2.1 Op grond van de gedingstukken en de behandeling ter zitting gaat de rechtbank uit van de volgende feiten en omstandigheden.
Eiser ontving tot 8 juni 2009 een uitkering op grond van de Werkloosheidswet (WW).
Op 8 juni 2009 heeft eiser een bijstandsuitkering aangevraagd.

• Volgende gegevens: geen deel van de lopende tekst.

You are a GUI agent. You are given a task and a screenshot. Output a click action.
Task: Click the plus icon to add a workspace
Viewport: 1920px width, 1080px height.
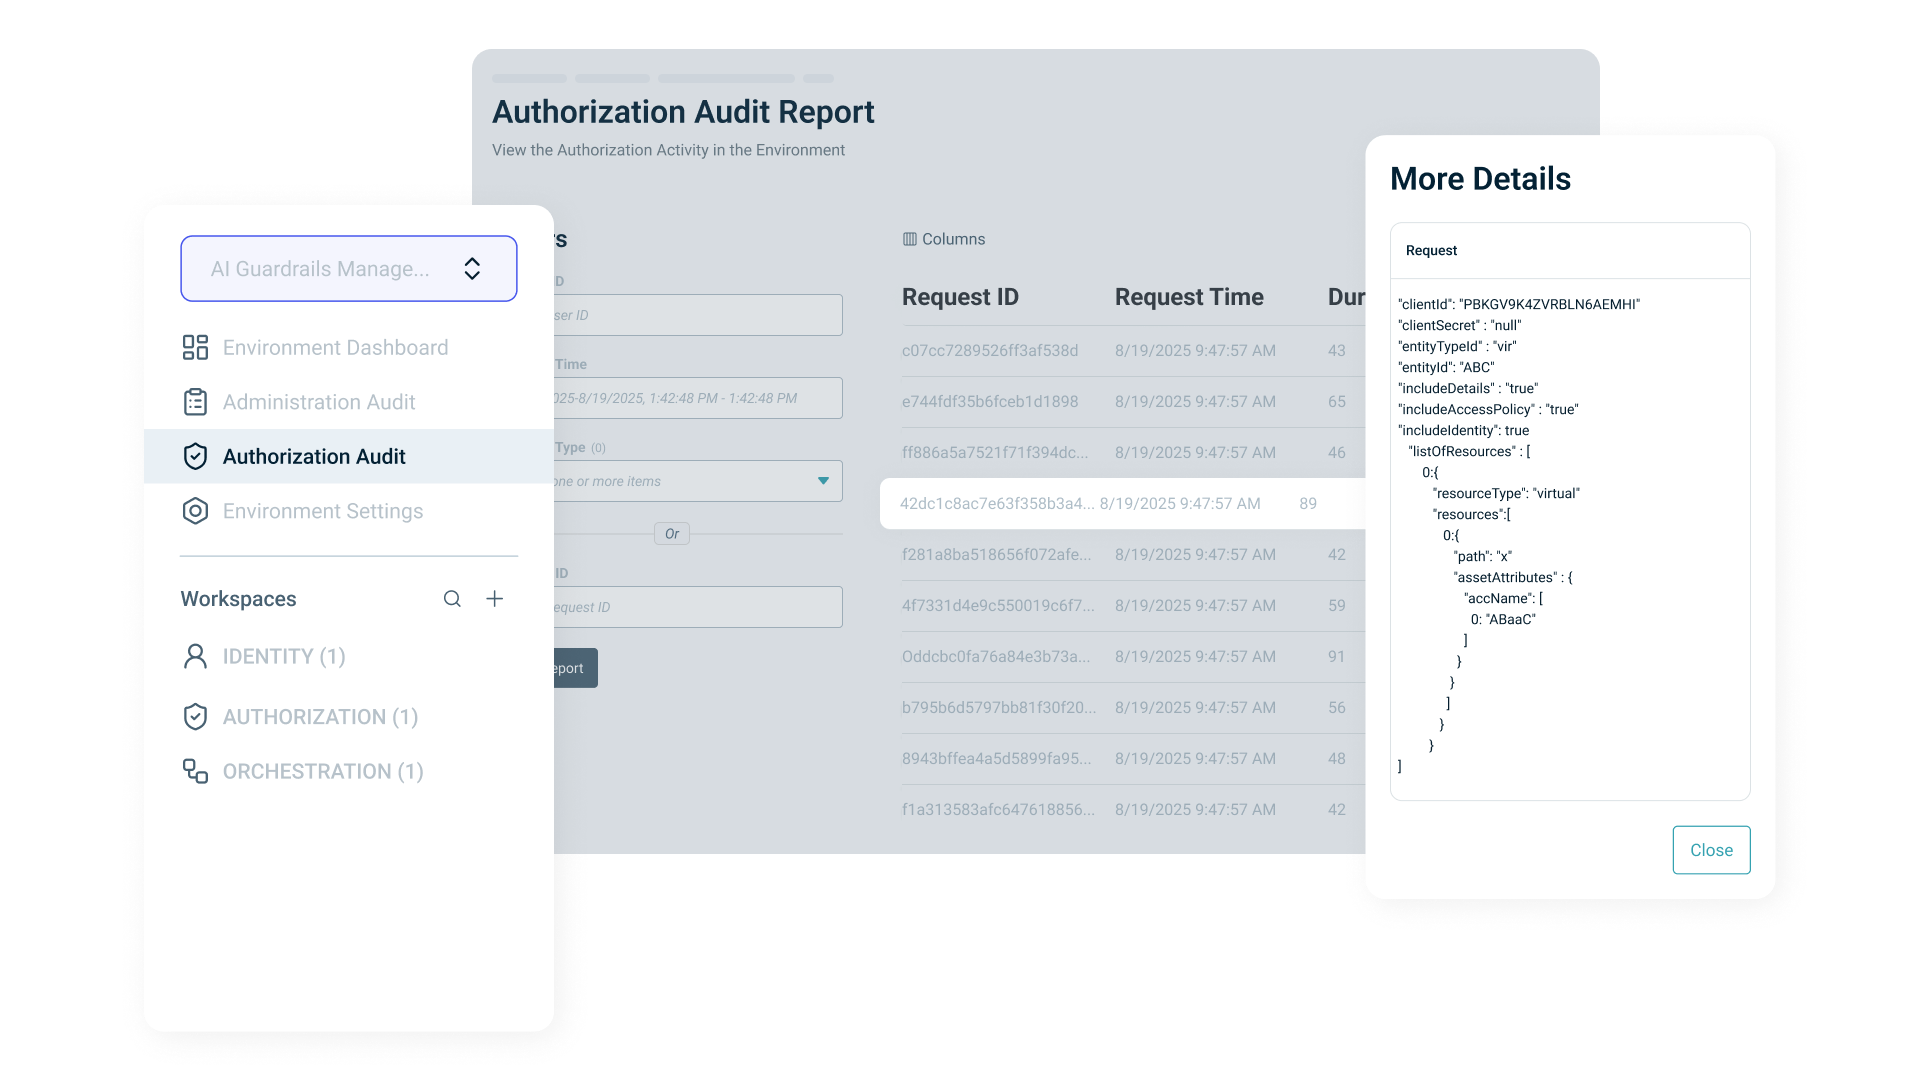tap(494, 598)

Op 29 september 2005 en 21 december 2005 hebben zich verkeersongevallen voorgedaan, waarbij eiser schade heeft opgelopen. Eiser heeft de veroorzakers van de ongevallen aansprakelijk gesteld voor de door hem geleden schade. Op 15 juni 2009 is een vaststellingsovereenkomst gesloten tussen eiser en de verzekeraar inzake de vergoeding van de door eiser geleden en/of te lijden materiële en immateriële schade. Deze schade wordt vastgesteld op € 40.250,-. De verzekeraar heeft reeds eerder bij wijze van voorschot onder algemene titel een bedrag van € 10.250,- betaald, zodat er pro resto een slotuitkering wordt gedaan van € 30.000,-. Het bedrag zal worden overgemaakt naar de bankrekening van [naam persoon].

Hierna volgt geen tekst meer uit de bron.